**PROBLEM TO SOLVE**:
What is needed is an exact copy of every record.

**EXTRACTED ENTRIES**:
▬▬▬▬▬▬▬▬▬▬

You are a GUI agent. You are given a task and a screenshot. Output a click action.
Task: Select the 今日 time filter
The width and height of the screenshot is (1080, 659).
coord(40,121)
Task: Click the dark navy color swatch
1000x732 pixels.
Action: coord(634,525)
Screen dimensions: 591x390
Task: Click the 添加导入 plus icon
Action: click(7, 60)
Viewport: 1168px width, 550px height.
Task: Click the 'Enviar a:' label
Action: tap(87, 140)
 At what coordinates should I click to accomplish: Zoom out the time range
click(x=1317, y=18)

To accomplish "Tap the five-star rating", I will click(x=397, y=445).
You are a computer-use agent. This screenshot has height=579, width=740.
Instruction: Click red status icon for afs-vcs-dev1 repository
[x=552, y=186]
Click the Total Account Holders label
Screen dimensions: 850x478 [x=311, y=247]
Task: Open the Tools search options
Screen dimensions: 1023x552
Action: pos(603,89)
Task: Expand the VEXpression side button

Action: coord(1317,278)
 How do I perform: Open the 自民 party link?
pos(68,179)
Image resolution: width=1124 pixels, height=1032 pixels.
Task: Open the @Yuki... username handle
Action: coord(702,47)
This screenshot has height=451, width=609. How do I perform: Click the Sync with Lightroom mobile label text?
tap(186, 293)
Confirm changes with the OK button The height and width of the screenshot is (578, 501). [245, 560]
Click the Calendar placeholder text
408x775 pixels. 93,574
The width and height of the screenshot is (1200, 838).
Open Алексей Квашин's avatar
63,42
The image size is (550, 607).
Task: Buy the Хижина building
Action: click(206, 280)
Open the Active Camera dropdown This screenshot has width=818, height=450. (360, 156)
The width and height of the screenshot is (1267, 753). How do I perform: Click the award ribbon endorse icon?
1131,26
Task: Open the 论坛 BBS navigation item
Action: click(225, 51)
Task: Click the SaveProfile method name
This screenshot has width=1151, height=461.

▬▬▬▬▬▬▬▬▬▬

**WORKED SOLUTION**:
You are a GUI agent. You are given a task and a screenshot. Output a click action.
Task: Select the 今日 time filter
The width and height of the screenshot is (1080, 659).
coord(40,121)
Task: Click the dark navy color swatch
1000x732 pixels.
Action: coord(634,525)
Screen dimensions: 591x390
Task: Click the 添加导入 plus icon
Action: click(7, 60)
Viewport: 1168px width, 550px height.
Task: Click the 'Enviar a:' label
Action: tap(87, 140)
 At what coordinates should I click to accomplish: Zoom out the time range
click(x=1317, y=18)

To accomplish "Tap the five-star rating", I will click(x=397, y=445).
You are a computer-use agent. This screenshot has height=579, width=740.
Instruction: Click red status icon for afs-vcs-dev1 repository
[x=552, y=186]
Click the Total Account Holders label
Screen dimensions: 850x478 [x=311, y=247]
Task: Open the Tools search options
Screen dimensions: 1023x552
Action: pos(603,89)
Task: Expand the VEXpression side button

Action: coord(1317,278)
 How do I perform: Open the 自民 party link?
pos(68,179)
Image resolution: width=1124 pixels, height=1032 pixels.
Task: Open the @Yuki... username handle
Action: coord(702,47)
This screenshot has height=451, width=609. How do I perform: Click the Sync with Lightroom mobile label text?
tap(186, 293)
Confirm changes with the OK button The height and width of the screenshot is (578, 501). [245, 560]
Click the Calendar placeholder text
408x775 pixels. 93,574
The width and height of the screenshot is (1200, 838).
Open Алексей Квашин's avatar
63,42
The image size is (550, 607).
Task: Buy the Хижина building
Action: click(206, 280)
Open the Active Camera dropdown This screenshot has width=818, height=450. (360, 156)
The width and height of the screenshot is (1267, 753). How do I perform: Click the award ribbon endorse icon?
1131,26
Task: Open the 论坛 BBS navigation item
Action: click(225, 51)
Task: Click the SaveProfile method name
This screenshot has width=1151, height=461.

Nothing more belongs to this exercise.